* WORK REQUIRED *
Since only the text is wanted, print every entry below exactly and omit the images.

* RECORD SET *
=== Begin Enclosure ===

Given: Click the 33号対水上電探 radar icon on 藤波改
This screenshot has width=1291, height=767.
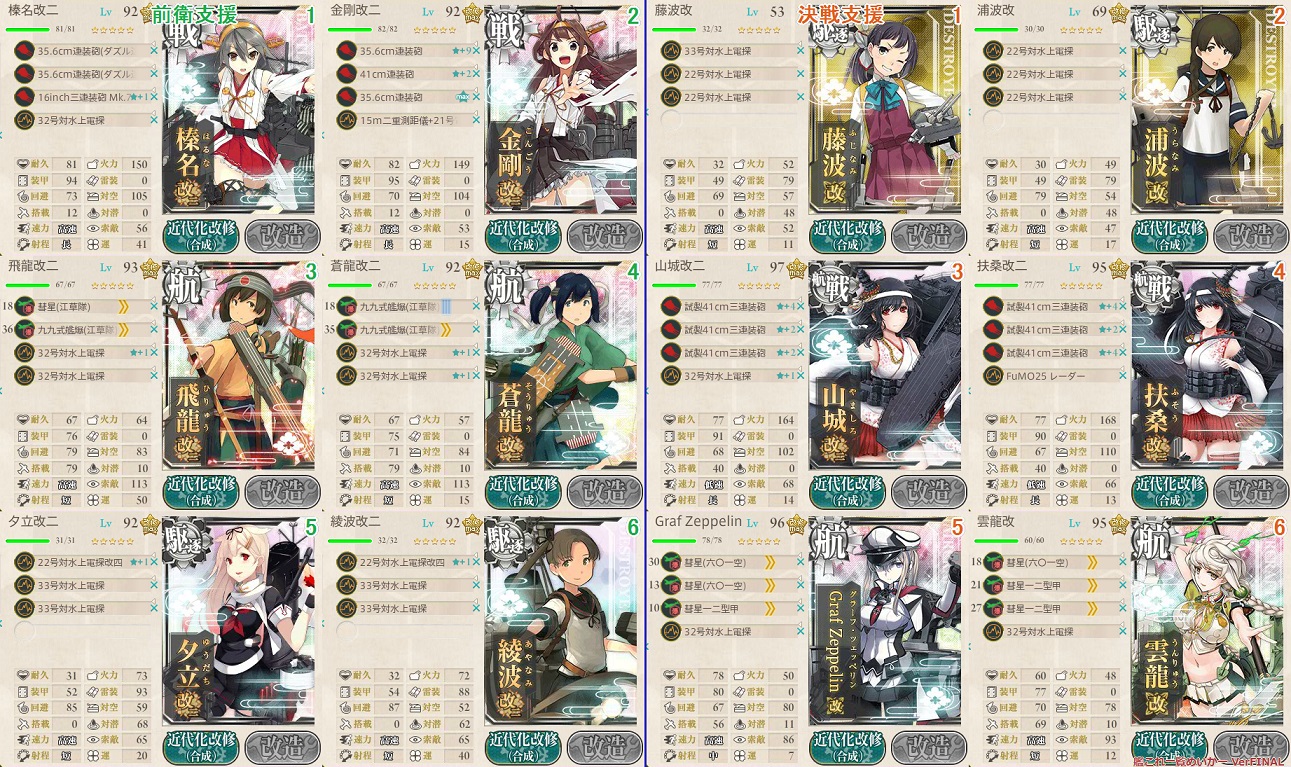Looking at the screenshot, I should [670, 51].
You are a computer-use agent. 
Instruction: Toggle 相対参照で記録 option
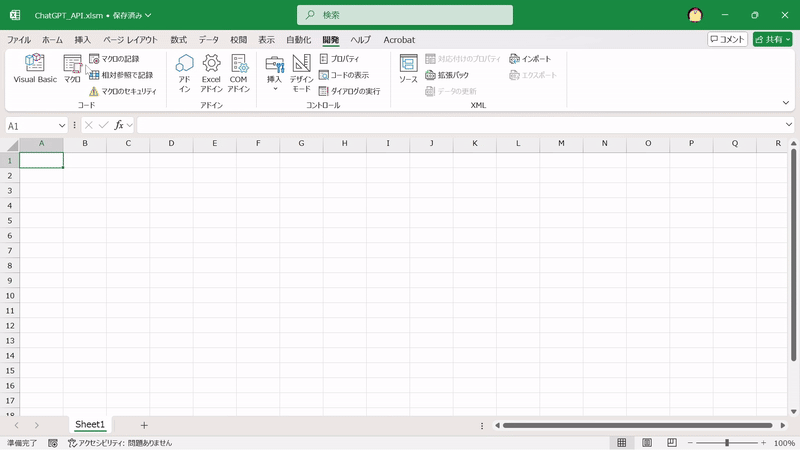tap(120, 75)
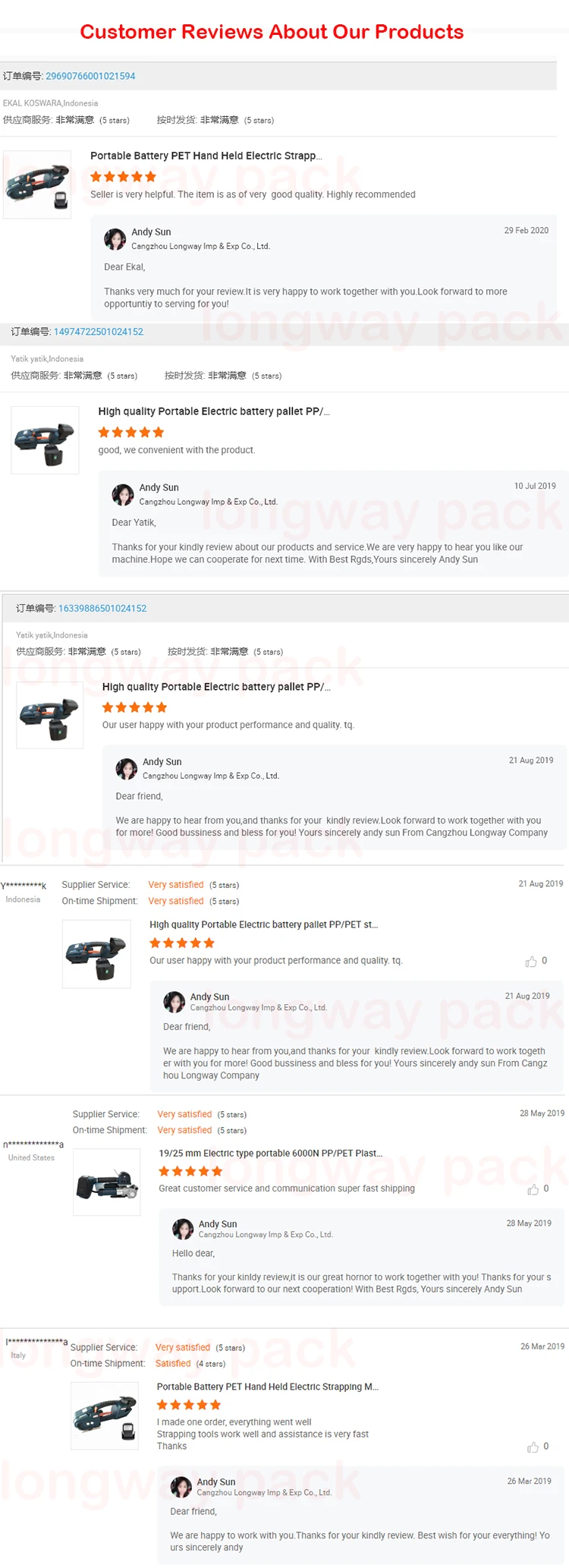Open order number 29690766001021594
The width and height of the screenshot is (569, 1568).
click(x=90, y=76)
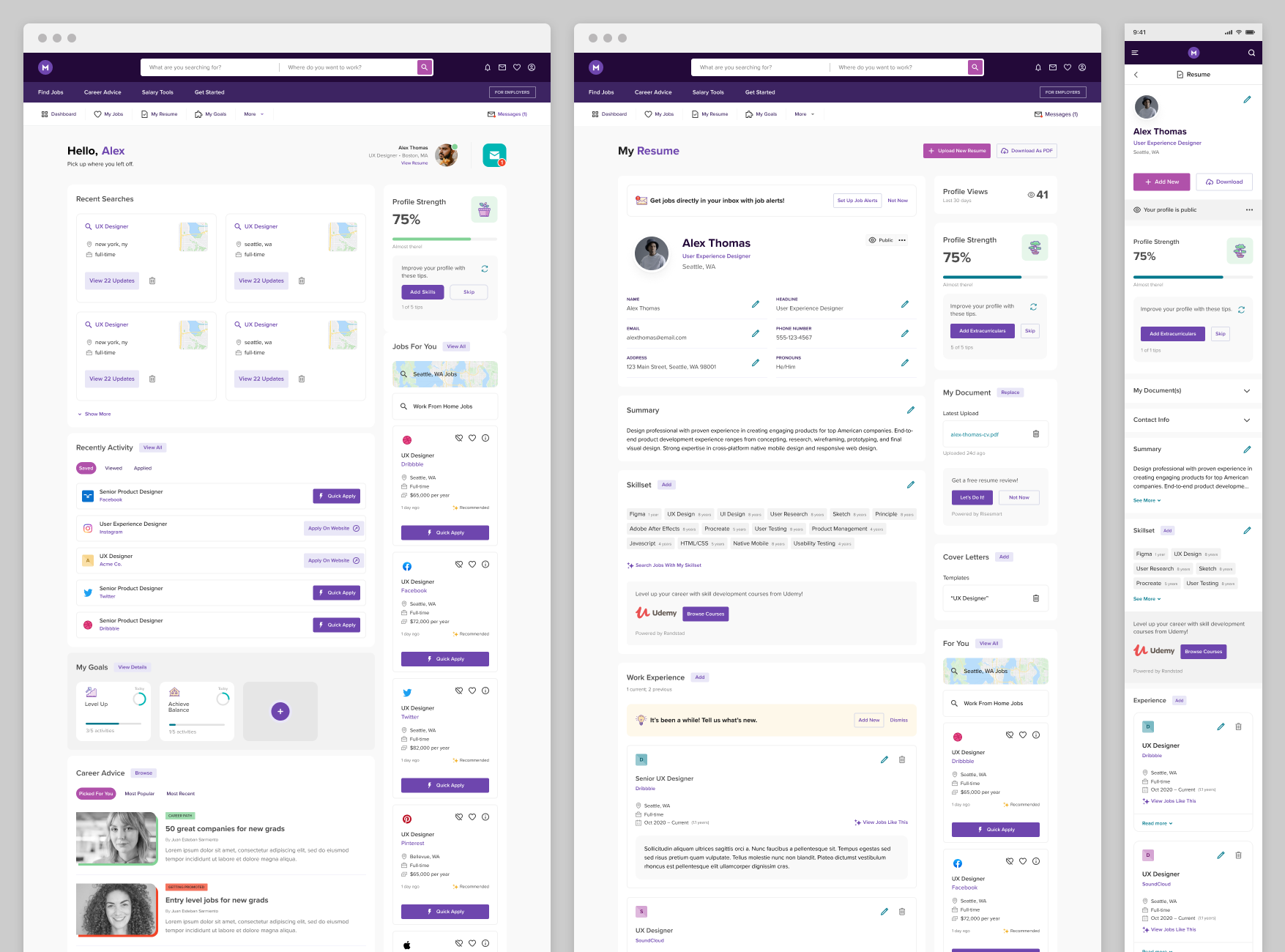Edit the Pronouns field with the pencil icon

[x=904, y=362]
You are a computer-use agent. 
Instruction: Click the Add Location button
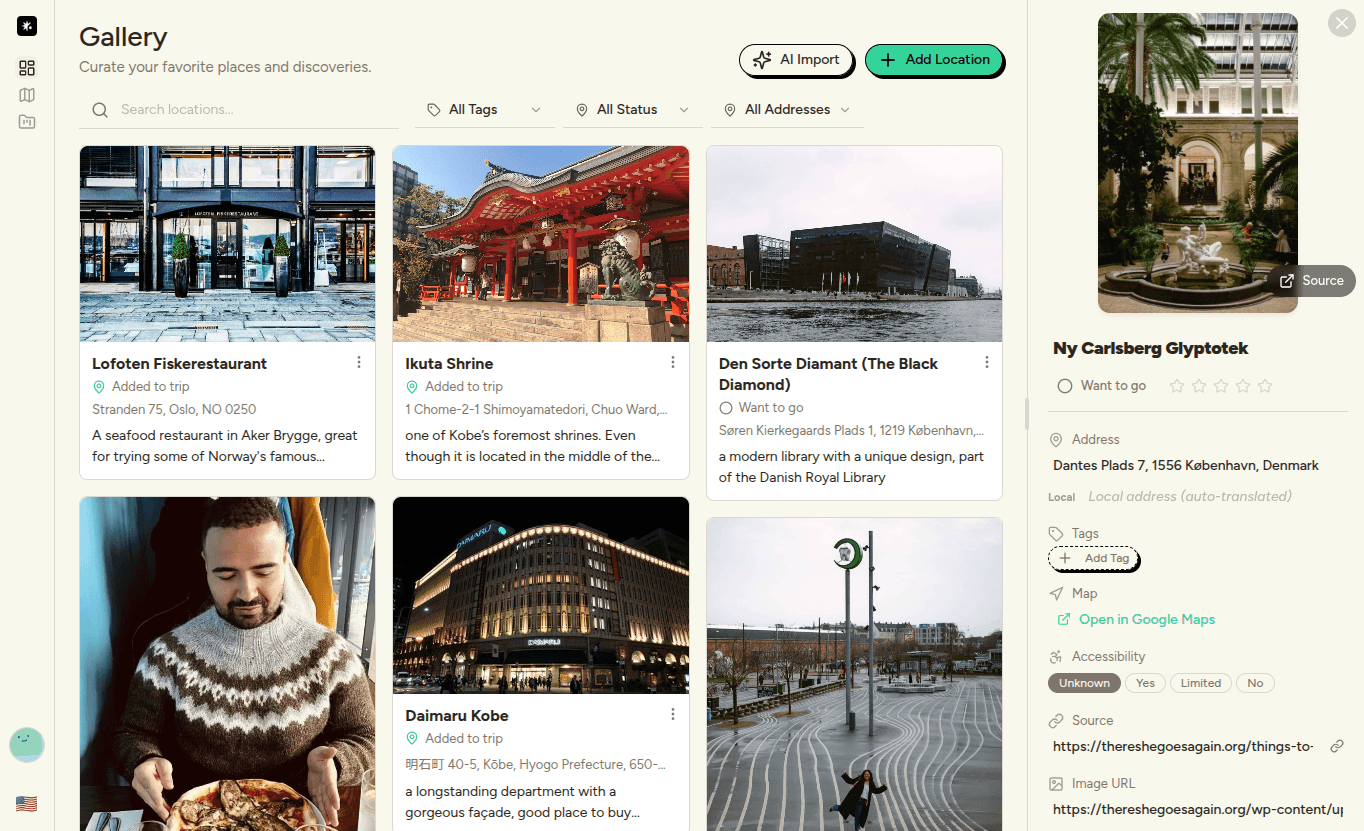pos(934,60)
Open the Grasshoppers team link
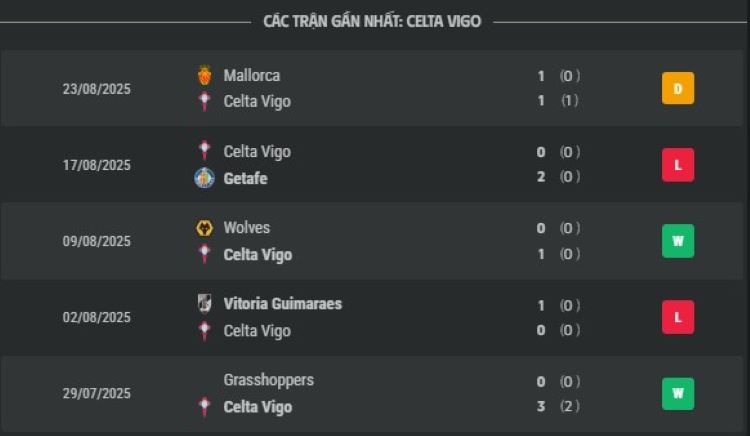Screen dimensions: 750x436 pyautogui.click(x=269, y=381)
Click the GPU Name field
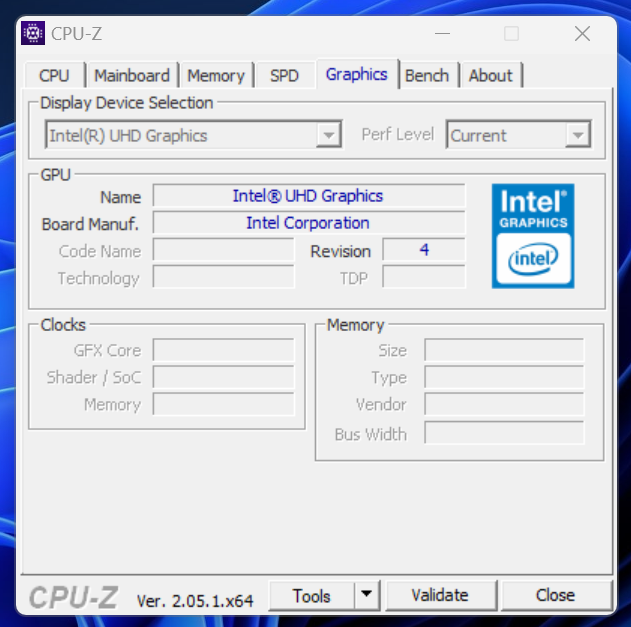This screenshot has width=631, height=627. tap(308, 196)
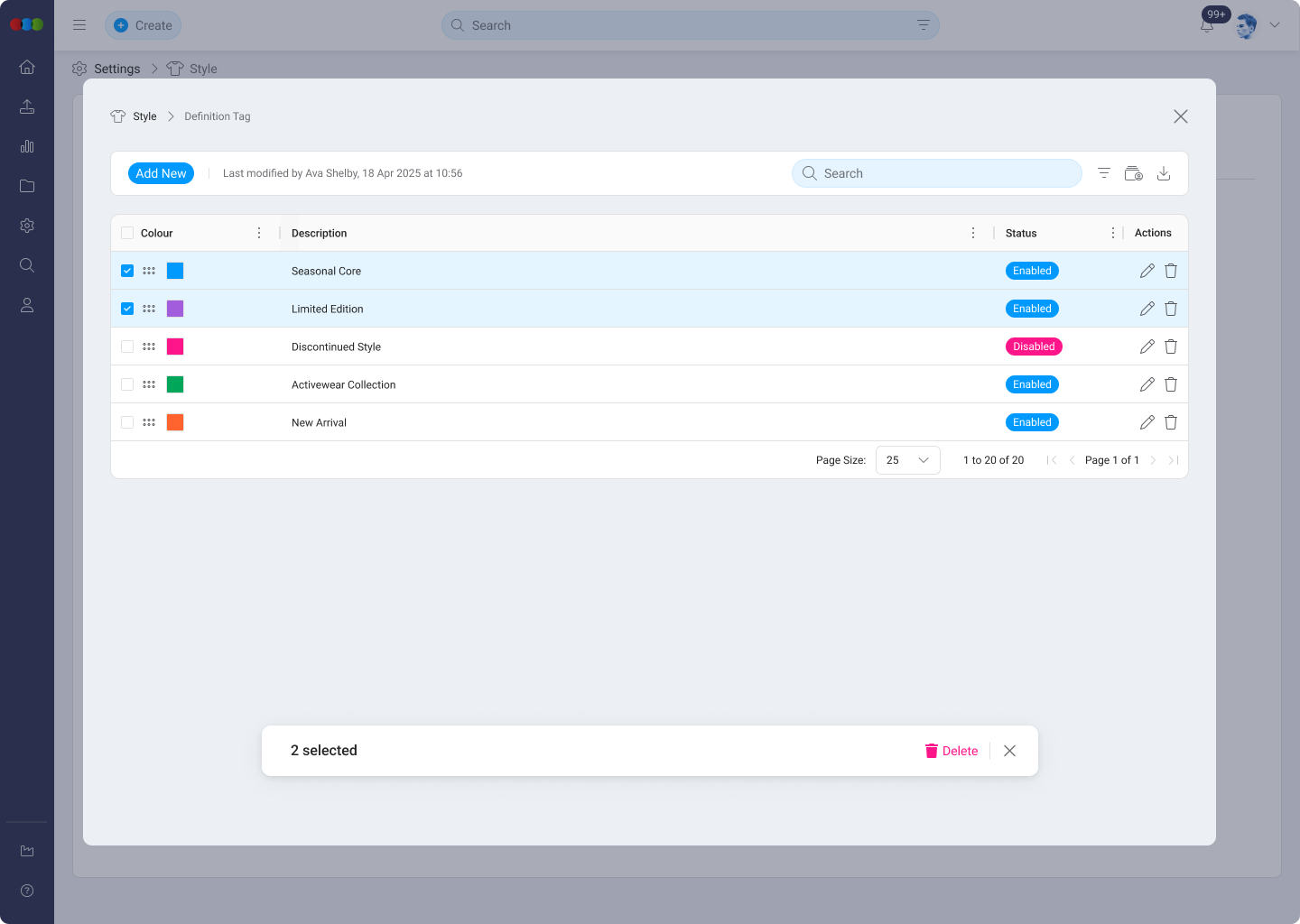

=== End Enclosure ===

* SOLUTION TO THE PROBLEM *
Given: Click the 33号対水上電探 radar icon on 藤波改
This screenshot has width=1291, height=767.
Looking at the screenshot, I should [670, 51].
You are a computer-use agent. 
Instruction: Toggle 相対参照で記録 option
tap(120, 75)
Open order number 29690766001021594
The width and height of the screenshot is (569, 1568).
click(x=90, y=76)
Edit the Pronouns field with the pencil icon

[x=904, y=362]
You are a computer-use agent. 
Instruction: Click the Add Location button
pos(934,60)
Open the Grasshoppers team link
Screen dimensions: 750x436 pyautogui.click(x=269, y=381)
Click the GPU Name field
This screenshot has width=631, height=627. tap(308, 196)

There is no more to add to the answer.